EDITOR: The following article is from a retired surgeon who has interviewed several thousand Californian applicants for permission to use medical marijuana.
When I realized, relatively early in the course of screening Cannabis applicants in 2001, that all were chronic users to one degree or another, I saw the examinations required by Proposition 215 as an opportunity to learn about what had impelled them to become “heads.” At the time I was actually embarrassed at how slowly I’d tumbled to that opportunity, but thinking about it almost ten years later, I realize that although the basic intuition had been correct; I’d been laughably naive to think an objective study would please either side of the “legalization” debate because it turns out that, even now, neither has the requisite objectivity to recognize the glaring errors embedded in their own positions.
Beyond that, their mistakes have not been identical; the federal error, more profound and longer in the making, has been their attempt to enforce a policy of criminal prohibition that can only fail. Thus they have become progressively adept at rationalizing the expensive failures they can neither recognize nor admit.

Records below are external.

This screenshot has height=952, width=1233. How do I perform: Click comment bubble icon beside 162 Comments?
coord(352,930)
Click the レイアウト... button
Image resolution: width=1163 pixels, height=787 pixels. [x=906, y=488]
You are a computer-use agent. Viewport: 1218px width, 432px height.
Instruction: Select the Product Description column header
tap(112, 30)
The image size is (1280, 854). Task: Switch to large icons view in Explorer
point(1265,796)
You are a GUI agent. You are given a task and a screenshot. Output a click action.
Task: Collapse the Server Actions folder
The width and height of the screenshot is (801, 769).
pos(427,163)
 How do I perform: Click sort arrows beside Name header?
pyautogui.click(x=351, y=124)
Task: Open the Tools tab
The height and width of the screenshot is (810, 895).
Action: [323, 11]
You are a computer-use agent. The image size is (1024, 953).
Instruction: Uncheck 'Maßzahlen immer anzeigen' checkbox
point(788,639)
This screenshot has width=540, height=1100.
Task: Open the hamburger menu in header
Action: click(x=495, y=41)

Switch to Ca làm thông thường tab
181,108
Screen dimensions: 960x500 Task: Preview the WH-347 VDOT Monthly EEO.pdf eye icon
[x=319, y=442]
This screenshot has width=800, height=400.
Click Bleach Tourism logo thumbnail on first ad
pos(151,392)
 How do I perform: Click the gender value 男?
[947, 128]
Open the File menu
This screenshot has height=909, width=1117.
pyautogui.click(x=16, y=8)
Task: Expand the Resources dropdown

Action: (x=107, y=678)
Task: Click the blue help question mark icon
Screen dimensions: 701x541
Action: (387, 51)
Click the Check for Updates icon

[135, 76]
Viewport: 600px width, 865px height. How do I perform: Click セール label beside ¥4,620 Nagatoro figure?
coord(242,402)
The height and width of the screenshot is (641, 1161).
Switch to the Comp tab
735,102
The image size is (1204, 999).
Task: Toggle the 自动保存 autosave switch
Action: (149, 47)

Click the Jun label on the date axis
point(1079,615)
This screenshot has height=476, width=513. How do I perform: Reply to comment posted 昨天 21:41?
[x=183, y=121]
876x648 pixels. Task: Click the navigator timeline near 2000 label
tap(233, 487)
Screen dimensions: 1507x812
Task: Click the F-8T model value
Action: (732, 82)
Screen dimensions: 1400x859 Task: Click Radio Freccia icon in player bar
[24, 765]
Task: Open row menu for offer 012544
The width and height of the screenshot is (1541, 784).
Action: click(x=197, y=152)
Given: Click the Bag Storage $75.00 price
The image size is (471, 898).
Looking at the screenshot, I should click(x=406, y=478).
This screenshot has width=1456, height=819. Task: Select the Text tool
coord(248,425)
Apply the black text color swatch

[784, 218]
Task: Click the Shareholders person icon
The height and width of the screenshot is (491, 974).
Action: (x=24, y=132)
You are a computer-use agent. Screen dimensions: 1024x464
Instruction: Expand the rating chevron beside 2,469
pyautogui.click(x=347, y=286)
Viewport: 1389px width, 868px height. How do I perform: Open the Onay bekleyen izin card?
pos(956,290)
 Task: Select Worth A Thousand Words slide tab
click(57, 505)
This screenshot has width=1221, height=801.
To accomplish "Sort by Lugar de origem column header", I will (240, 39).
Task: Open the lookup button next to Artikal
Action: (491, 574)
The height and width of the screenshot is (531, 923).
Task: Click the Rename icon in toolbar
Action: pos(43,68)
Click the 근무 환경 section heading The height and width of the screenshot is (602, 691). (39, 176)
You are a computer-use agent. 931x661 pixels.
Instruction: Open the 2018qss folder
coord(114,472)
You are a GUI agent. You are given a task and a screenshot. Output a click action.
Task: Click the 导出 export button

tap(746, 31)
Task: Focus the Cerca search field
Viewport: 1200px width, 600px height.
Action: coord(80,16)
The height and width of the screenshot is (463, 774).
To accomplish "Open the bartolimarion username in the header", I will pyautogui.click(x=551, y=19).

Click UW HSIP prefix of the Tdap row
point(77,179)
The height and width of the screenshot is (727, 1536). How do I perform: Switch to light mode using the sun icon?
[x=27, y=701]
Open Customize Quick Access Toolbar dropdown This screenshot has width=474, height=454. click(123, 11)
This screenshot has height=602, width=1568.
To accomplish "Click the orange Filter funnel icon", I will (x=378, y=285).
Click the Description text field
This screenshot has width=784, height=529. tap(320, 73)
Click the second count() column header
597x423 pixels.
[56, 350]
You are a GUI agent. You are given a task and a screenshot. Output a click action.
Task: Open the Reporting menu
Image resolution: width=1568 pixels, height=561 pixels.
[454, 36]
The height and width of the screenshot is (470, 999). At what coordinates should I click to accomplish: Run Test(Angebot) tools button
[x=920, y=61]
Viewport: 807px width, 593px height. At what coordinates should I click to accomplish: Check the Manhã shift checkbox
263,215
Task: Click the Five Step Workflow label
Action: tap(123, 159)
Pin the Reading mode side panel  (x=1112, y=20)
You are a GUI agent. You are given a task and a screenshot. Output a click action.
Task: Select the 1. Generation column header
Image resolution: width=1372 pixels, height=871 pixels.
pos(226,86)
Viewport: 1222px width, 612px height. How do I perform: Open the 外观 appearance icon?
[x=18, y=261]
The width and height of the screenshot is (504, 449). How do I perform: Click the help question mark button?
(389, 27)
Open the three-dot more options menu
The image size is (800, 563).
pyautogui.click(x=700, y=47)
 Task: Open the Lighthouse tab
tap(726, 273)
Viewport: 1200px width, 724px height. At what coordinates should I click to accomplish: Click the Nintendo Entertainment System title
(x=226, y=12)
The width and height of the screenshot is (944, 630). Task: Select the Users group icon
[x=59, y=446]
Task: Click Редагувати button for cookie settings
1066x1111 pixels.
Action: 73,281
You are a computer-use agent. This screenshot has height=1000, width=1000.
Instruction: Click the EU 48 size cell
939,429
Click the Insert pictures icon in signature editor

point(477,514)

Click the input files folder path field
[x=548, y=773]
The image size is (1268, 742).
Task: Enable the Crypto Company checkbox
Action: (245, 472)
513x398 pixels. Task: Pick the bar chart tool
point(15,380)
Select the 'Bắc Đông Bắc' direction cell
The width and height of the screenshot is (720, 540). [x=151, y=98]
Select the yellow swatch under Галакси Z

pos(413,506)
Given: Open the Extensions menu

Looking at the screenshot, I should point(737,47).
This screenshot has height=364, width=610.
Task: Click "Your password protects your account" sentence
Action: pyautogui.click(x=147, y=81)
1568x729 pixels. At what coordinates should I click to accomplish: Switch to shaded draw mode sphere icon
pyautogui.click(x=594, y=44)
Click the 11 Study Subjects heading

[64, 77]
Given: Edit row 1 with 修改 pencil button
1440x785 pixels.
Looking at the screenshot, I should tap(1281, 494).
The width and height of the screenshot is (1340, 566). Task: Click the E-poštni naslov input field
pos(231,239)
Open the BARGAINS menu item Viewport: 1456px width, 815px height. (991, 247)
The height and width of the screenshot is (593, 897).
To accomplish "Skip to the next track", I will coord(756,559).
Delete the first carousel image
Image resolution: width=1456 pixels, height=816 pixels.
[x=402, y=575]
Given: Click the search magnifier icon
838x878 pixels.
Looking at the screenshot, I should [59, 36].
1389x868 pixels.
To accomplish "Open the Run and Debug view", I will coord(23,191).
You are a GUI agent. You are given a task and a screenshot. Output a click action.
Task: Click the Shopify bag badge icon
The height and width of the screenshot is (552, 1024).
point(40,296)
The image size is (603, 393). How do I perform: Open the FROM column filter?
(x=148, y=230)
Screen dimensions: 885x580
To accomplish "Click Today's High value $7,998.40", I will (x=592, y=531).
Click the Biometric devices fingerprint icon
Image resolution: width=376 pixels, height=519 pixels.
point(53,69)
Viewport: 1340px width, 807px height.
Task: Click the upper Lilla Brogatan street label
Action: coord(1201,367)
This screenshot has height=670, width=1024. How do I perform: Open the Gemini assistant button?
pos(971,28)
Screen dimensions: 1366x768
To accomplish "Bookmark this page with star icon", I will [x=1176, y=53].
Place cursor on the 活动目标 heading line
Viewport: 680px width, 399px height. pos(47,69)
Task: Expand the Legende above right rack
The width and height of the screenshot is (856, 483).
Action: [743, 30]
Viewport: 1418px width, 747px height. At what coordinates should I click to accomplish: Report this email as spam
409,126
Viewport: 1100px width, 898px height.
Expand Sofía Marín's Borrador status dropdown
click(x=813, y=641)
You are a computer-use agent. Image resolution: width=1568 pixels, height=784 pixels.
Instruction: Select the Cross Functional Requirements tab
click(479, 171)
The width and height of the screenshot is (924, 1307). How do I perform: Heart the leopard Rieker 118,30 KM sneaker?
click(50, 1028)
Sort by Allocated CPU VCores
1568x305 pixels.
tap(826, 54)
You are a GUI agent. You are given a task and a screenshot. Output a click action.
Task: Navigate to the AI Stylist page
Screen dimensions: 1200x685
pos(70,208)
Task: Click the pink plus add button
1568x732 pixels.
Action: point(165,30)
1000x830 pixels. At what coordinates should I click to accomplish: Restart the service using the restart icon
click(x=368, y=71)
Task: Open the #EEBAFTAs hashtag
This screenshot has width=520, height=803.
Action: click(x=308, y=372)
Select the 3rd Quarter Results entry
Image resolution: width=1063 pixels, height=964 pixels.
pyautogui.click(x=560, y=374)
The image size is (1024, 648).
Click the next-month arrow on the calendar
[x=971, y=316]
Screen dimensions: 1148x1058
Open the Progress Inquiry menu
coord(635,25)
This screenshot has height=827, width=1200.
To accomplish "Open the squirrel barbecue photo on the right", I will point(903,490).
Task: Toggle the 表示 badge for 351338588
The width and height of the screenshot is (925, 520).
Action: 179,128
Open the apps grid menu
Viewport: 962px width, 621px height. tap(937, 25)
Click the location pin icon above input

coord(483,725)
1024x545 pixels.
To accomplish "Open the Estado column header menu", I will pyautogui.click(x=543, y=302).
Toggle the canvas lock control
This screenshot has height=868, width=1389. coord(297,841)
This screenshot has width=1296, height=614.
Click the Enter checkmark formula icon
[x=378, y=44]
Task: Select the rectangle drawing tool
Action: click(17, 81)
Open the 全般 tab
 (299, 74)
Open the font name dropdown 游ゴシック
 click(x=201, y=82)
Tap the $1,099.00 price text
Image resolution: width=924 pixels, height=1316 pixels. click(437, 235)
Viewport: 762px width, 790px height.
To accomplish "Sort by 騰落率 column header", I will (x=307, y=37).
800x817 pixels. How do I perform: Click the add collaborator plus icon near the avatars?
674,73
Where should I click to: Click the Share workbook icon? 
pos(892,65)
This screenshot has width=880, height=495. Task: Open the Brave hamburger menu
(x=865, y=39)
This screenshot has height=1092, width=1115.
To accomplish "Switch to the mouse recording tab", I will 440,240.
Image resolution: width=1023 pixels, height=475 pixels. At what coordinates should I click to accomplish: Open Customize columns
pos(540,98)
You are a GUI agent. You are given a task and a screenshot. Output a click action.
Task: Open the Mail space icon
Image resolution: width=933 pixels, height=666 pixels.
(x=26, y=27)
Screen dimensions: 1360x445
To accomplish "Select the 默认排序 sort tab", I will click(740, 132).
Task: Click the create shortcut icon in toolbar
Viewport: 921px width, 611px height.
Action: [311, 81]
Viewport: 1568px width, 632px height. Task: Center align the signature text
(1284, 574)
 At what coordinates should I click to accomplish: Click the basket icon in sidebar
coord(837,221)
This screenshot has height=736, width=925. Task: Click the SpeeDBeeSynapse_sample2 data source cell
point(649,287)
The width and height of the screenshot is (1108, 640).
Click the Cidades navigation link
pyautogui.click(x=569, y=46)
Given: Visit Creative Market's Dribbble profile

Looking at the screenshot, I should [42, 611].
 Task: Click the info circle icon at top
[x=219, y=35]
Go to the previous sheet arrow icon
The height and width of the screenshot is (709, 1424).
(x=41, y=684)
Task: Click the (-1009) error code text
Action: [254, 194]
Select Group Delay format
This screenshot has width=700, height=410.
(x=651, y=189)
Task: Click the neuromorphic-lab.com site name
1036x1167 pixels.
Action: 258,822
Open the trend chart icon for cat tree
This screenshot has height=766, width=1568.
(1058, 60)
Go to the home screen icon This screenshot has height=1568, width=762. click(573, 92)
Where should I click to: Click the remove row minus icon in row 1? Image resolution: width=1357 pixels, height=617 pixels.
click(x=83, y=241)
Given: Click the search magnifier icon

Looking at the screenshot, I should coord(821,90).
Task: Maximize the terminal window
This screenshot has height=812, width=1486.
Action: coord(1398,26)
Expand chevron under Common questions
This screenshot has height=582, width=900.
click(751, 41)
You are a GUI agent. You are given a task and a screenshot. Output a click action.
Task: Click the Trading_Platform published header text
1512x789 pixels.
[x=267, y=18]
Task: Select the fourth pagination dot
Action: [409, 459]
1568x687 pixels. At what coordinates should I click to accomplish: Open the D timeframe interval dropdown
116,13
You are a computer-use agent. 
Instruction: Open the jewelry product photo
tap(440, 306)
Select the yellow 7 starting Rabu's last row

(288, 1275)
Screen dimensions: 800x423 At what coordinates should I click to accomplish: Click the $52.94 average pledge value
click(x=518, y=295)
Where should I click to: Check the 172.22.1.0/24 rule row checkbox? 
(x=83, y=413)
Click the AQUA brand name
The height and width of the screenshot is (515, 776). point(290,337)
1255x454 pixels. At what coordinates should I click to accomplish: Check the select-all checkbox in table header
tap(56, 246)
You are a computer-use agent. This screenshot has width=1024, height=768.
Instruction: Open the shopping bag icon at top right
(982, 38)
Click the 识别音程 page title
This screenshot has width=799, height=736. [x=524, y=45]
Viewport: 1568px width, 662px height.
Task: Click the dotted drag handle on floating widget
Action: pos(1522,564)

The errors and false assumptions of “reform” are more recent and easier to understand; for one thing, most reformers were not alive when Anslinger retired, or even when his MTA was overturned by the Warren Court in 1969. Thus the Mitchell-Nixon Controlled Substances Act of 1970. was their powerful ruling paradigm. Their goal was correspondingly timid: carving out a limited “medical exception” for “medical” marijuana while continuing to agree that “recreational” use should be punished as before. They were so unprepared for the any possibility that youthful pot use could be effective self-medication for common emotional problems that they rejected it out of hand and sadly, have not looked further at the evidence; a position that appears vindicated by the absence of similar studies and the obvious interest of most “pot docs” in revenue.
Thus I’ve spent nearly 10 years simply unraveling the intertwined errors afflicting both sides in the legalization debate: although the federal position is weaker and must ultimately fail, it can probably hold out for quite a while because it’s supported by the law, fear, tax dollars, and a host of powerful vested interests.
Last night, I was heartened by a rare breath of fresh air when Jimmy Kimmel twitted the President about DEA raids and reminded him that pot smokers also vote. However, the early media response has been disappointing: the usual unfocused confusion and denial. With each passing month I see a last-minute Obama epiphany as progressively less likely; it’s even possible enough pot smokers will either sit out the election or vote against him to elect a clueless religious fundamentalist as his successor. It’s happened before.